It is already illegal to sell any tobacco products, “vaping” devices or supplies to anyone under the age of 18. But new data from Rhode Island Department of Health, or RIDOH, may have lawmakers taking a harder look at even tighter restrictions.
Since mid-2013 anyone wanting to sell tobacco in the state’s capital, Providence, must apply for a special tobacco retail license. The sale of tobacco and tobacco-related products is severely restricted in places filling stations, supermarkets and drug stores, while tobacco coupons, samples and giveaways are banned altogether.
The result has been astounding. Smoking and smoking-related activities in teenagers has dropped to half of what it is in nearby communities. In Cranston, for example, 7.6% of teens report using flavored tobacco; in Providence that number is 3.2% In Woonsocket, e-cigarettes are used by 12.7% of kids; in Providence, the number is less than 4%.

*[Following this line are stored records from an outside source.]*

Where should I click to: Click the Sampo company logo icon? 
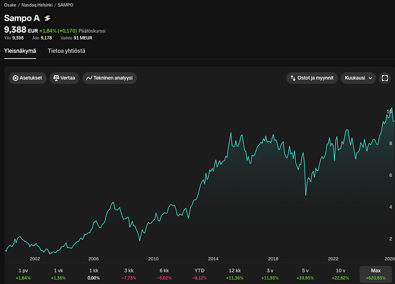click(47, 18)
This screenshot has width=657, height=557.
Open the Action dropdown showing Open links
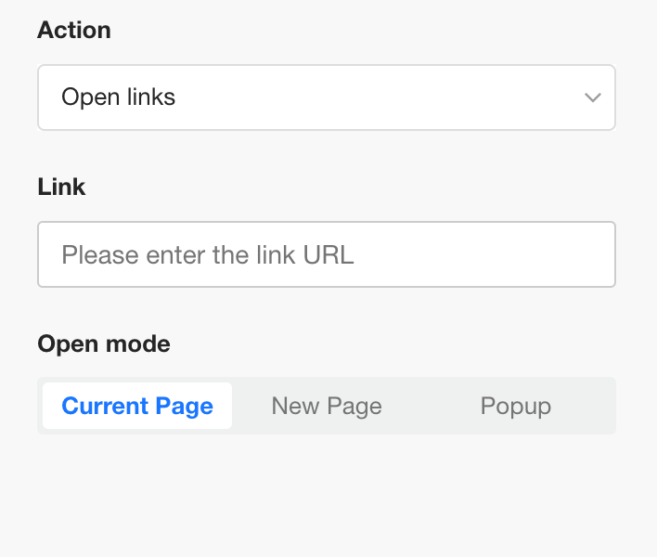click(x=326, y=97)
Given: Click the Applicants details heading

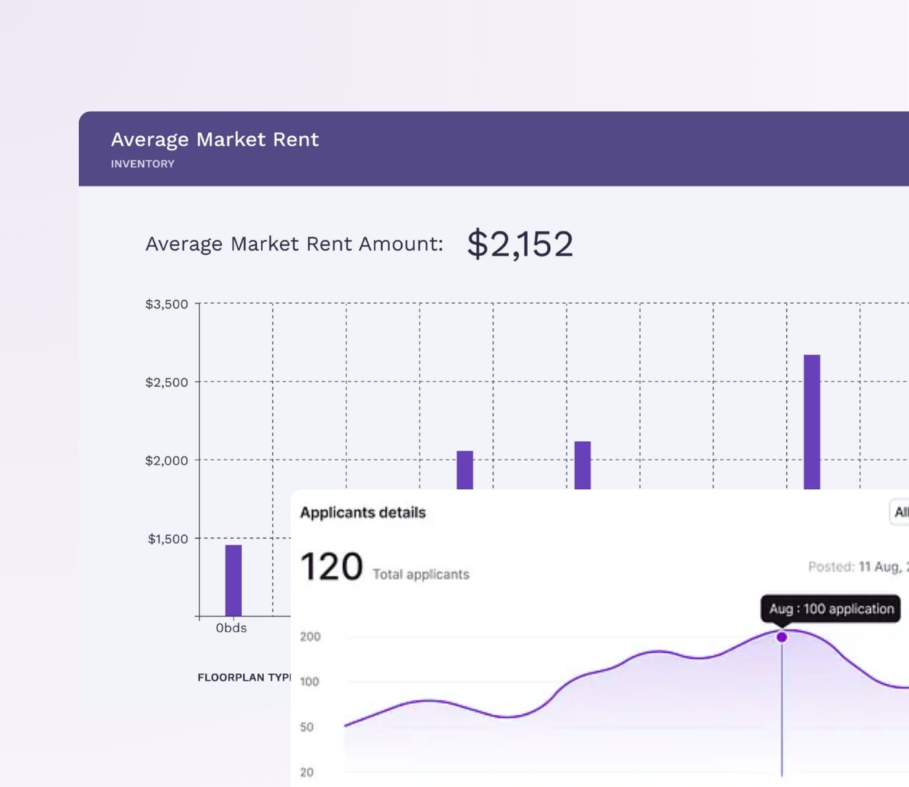Looking at the screenshot, I should (x=363, y=512).
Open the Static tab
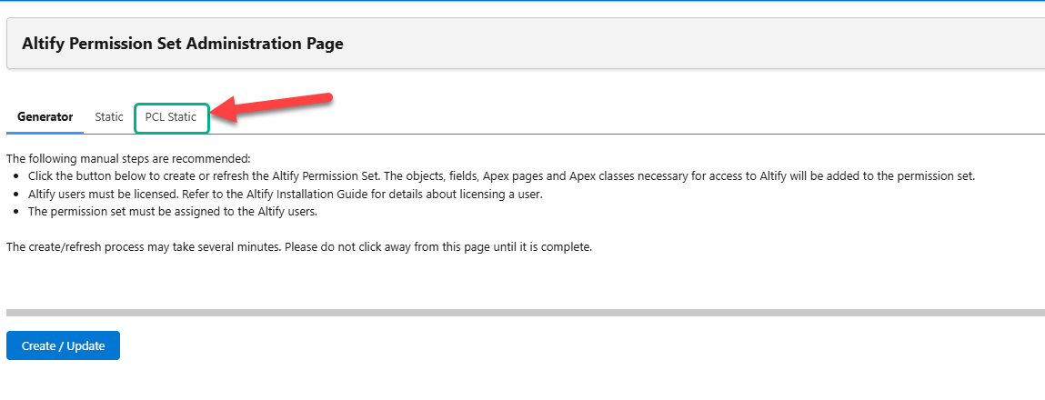Viewport: 1045px width, 400px height. (109, 117)
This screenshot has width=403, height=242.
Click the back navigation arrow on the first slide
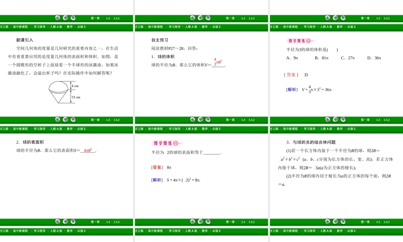[x=57, y=18]
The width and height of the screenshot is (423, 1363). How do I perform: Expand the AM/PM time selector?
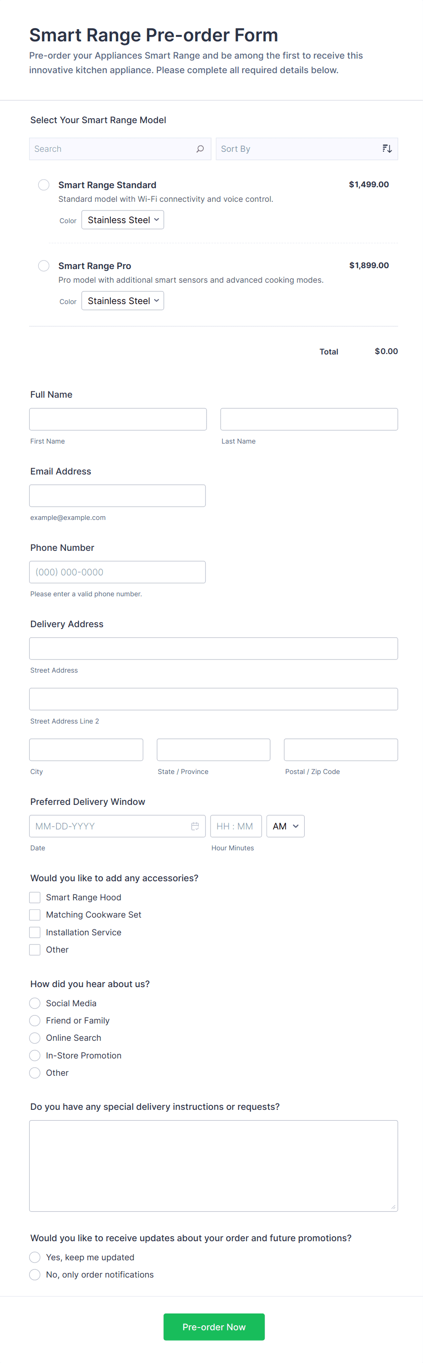285,826
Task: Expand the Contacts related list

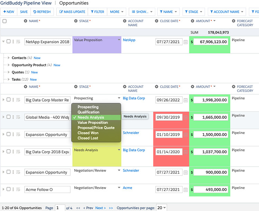Action: pos(9,58)
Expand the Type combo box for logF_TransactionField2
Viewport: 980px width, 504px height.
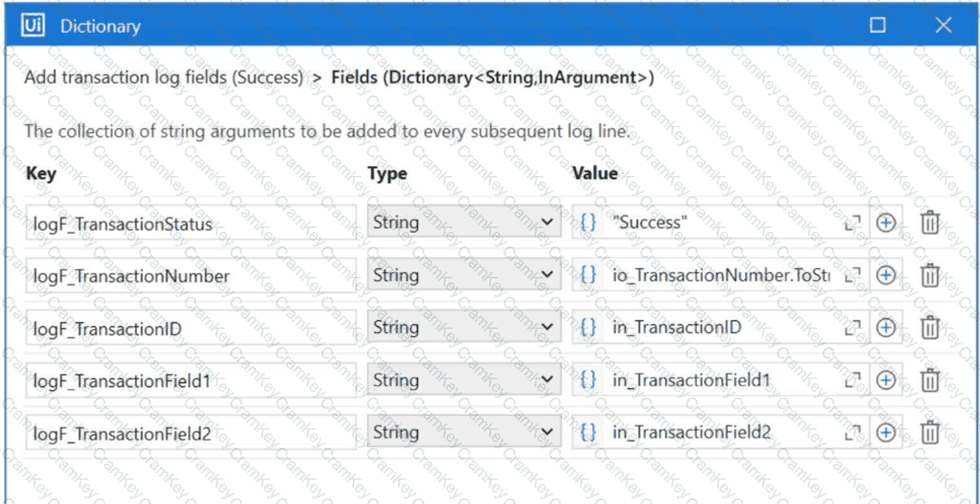coord(464,433)
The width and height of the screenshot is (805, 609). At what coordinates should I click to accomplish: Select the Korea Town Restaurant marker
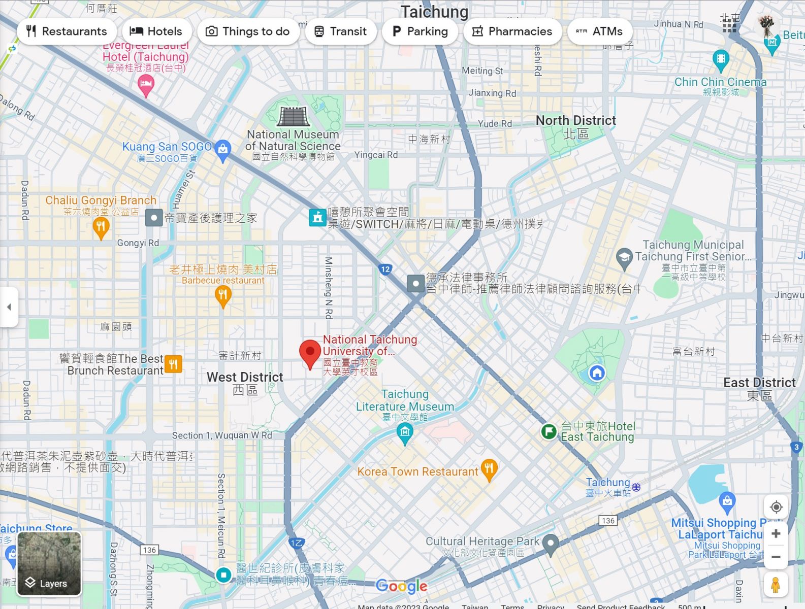coord(489,469)
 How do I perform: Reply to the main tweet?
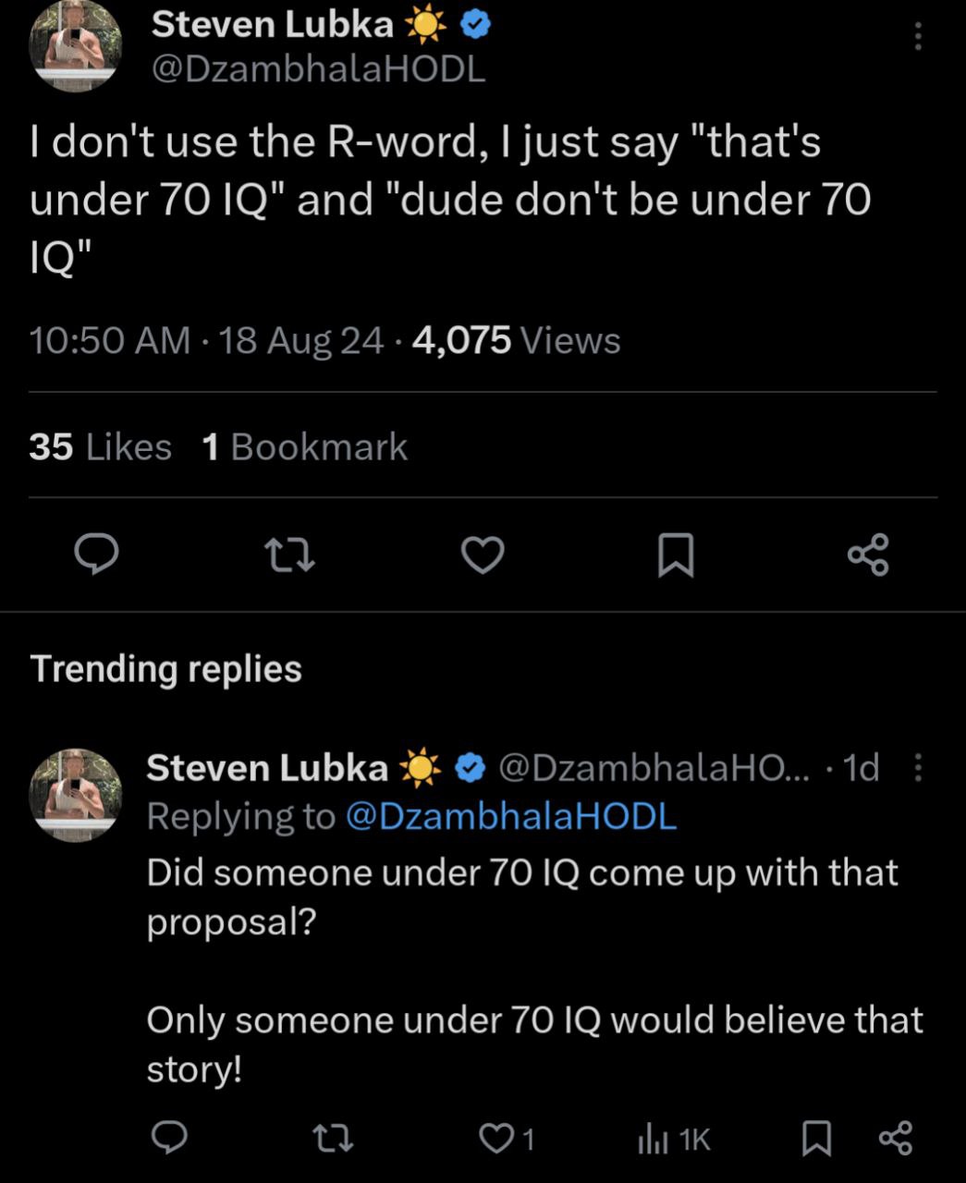pyautogui.click(x=96, y=555)
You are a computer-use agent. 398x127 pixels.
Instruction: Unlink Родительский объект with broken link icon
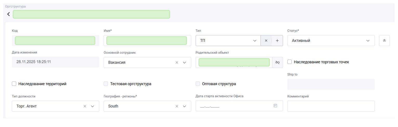(277, 62)
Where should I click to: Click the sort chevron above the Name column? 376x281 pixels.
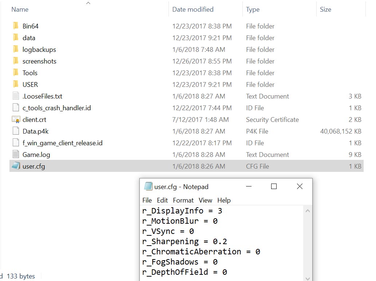click(x=88, y=3)
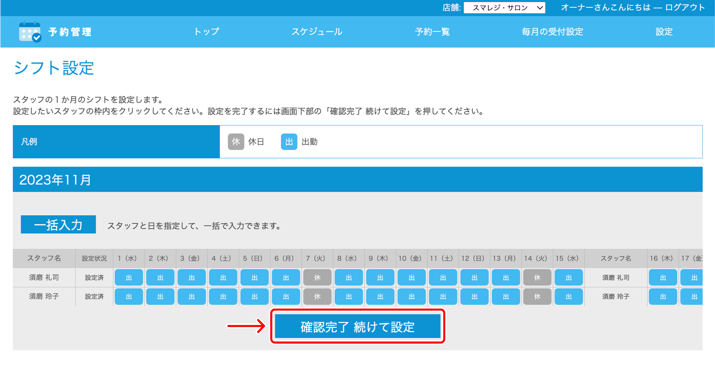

While skeptics may look at stories like this and say, “Oh, kids will just get it somewhere else,” that does not appear to be the case. Or, as Director of Health Nicole Alexander-Scott put it in the agency’s press release, “Providence’s policies that restrict tobacco sales were very likely a significant factor in the city’s lower rate of tobacco use among teenagers.”
Rhode Island currently has the lowest teen smoking rate in the U.S. In that state fewer than 5% of high school students use cigarettes.